A reportagem é de Cindy Wooden, publicada por Catholic News Service, 21-08-2023.

“Estou escrevendo uma segunda parte da Laudato Si’ para atualizá-la sobre os problemas atuais”, disse o Papa aos advogados em 21 de agosto, durante uma reunião na biblioteca do Palácio Apostólico.
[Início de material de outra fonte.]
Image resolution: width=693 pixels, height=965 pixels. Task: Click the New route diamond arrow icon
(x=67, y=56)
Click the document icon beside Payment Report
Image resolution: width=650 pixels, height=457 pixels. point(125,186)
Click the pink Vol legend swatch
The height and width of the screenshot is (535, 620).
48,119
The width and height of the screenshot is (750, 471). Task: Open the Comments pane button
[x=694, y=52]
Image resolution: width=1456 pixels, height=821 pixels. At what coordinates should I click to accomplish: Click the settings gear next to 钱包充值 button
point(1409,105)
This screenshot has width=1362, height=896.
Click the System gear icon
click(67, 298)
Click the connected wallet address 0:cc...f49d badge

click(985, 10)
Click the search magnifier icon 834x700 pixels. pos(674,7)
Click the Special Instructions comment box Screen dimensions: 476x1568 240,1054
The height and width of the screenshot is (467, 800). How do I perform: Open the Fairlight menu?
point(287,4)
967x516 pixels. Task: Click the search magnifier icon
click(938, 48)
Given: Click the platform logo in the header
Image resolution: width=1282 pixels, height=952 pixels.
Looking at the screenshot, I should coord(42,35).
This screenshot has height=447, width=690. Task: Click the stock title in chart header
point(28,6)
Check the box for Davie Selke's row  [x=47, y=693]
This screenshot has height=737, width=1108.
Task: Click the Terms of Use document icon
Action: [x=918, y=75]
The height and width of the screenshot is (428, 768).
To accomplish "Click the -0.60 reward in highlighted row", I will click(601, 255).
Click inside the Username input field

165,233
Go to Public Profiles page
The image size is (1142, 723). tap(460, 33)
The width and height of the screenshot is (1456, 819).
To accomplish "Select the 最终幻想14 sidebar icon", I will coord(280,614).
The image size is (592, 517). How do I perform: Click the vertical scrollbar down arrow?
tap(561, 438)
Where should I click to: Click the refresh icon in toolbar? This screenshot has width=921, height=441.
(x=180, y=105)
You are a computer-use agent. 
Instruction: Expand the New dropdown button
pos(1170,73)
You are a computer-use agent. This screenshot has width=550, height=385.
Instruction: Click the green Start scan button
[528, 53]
Ele não forneceu mais informações. “Laudato Si’, Sobre o cuidado da nossa casa comum” foi o título da carta encíclica do Papa Francisco de 2015 sobre a necessidade de uma “ecologia integral” que respeite a dignidade e o valor da pessoa humana, ajude os pobres e proteja o planeta.

O Papa fez a sua observação no contexto de agradecer aos advogados pela sua “disposição para trabalhar para o desenvolvimento de um quadro normativo destinado a proteger o ambiente”. “Nunca se deve esquecer”, disse ele, “que as gerações futuras têm o direito de receber de nossas mãos um mundo belo e habitável, e que isso acarreta graves responsabilidades para com o mundo natural que recebemos das mãos benevolentes de Deus”.

Membros do grupo Papa Francisco se reuniram com presidentes representados de ordens e associações jurídicas europeias que assinaram uma declaração em 2022 pedindo aos membros da União Europeia e do Conselho da Europa que defendam e respeitem o estado de direito, especialmente em tempos de crise como a criada pela guerra da Rússia contra a Ucrânia.

“Estes tempos de crise social e económica, mas também de crise de identidade e segurança, desafiam as democracias do Ocidente a dar uma resposta eficaz, mantendo-se fiéis aos seus princípios”, em particular a promoção da democracia e o respeito pela liberdade e dignidade, disse.

“O medo de distúrbios civis e atos de violência, a perspectiva de mudanças desestabilizadoras e a necessidade de agir com eficácia diante de situações de emergência podem levar à tentação de abrir exceções ou restringir – pelo menos provisoriamente – o estado de direito no esforço para encontrar soluções fáceis e imediatas”, disse o Papa.

“Por esta razão”, disse-lhes, “aprecio sua insistência, em uma de suas propostas, de que 'o estado de direito não deve mais estar sujeito às menores exceções, inclusive em tempos de crise'. está a serviço da pessoa humana e visa proteger a dignidade de cada um, que não admite exceções”.

O Papa advertiu, no entanto, que as leis que promovem a dignidade da pessoa humana devem ser baseadas na verdade sobre os seres humanos, sua origem divina e seu destino final. “Sem o esforço constante de buscar a verdade sobre a pessoa humana, de acordo com o desígnio de Deus, o indivíduo se torna a medida de si mesmo e de suas ações”.

“Hoje, com efeito, assistimos a uma tendência para reivindicar cada vez mais direitos individuais, sem ter em conta o facto de cada ser humano estar inserido num contexto social em que os seus direitos e deveres se confundem com os dos outros. e com o bem comum da própria sociedade”, disse o Papa.